:: Exercise ::
Your answer must be a single number: the count of lines in the records below that include the string "computer".
::: Data for review :::
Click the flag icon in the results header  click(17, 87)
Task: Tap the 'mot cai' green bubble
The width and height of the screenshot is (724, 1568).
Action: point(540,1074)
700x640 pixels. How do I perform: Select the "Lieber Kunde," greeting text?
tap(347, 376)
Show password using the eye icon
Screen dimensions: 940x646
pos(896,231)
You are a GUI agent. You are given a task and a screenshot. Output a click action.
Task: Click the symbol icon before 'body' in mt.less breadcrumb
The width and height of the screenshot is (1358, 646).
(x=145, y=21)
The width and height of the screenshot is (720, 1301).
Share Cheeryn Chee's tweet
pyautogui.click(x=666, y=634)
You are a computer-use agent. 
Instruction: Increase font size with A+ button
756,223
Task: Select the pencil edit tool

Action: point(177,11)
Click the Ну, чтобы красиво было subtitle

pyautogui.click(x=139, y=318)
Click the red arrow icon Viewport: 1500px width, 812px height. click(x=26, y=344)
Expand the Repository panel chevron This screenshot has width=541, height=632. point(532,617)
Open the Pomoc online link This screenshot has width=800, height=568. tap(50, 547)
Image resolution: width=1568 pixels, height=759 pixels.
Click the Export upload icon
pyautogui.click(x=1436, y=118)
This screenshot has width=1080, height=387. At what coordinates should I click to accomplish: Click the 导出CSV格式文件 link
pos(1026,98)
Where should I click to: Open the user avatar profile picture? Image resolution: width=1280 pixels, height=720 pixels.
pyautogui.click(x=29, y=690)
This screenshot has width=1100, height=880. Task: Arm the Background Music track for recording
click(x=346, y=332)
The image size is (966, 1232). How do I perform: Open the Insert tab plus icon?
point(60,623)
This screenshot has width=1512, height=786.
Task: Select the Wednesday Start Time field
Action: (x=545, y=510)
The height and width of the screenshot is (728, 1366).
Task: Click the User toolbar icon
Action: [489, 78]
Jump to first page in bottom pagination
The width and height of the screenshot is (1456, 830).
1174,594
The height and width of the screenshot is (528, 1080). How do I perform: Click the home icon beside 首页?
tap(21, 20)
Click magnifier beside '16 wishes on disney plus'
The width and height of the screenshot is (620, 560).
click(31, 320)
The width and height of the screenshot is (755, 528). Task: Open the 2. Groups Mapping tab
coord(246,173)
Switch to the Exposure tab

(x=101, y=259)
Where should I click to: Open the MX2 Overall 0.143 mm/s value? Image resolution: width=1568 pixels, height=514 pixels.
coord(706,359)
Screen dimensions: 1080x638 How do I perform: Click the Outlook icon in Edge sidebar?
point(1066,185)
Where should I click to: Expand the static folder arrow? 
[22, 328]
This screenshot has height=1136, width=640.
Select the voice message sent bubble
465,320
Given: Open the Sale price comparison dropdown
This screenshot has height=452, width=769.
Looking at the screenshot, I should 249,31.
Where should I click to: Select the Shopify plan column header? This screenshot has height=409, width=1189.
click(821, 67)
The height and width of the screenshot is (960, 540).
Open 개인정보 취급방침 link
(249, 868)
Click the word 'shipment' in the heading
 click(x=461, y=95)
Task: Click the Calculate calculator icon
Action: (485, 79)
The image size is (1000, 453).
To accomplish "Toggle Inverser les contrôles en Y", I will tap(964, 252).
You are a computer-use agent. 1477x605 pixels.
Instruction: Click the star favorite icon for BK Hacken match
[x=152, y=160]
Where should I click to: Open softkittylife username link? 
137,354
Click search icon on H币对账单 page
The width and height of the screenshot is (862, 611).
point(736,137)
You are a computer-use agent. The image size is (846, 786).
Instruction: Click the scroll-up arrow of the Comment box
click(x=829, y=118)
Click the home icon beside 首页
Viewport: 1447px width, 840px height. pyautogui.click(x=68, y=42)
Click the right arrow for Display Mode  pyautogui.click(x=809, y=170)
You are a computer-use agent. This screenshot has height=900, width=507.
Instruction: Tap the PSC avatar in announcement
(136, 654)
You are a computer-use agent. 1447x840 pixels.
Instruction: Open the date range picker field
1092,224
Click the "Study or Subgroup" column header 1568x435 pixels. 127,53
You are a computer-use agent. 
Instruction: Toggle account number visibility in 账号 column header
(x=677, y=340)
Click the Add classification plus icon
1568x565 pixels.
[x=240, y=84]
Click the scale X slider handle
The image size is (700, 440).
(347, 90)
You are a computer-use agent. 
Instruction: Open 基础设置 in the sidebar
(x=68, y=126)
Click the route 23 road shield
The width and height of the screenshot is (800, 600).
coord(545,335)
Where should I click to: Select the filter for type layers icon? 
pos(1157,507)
:::
:: Task output ::
7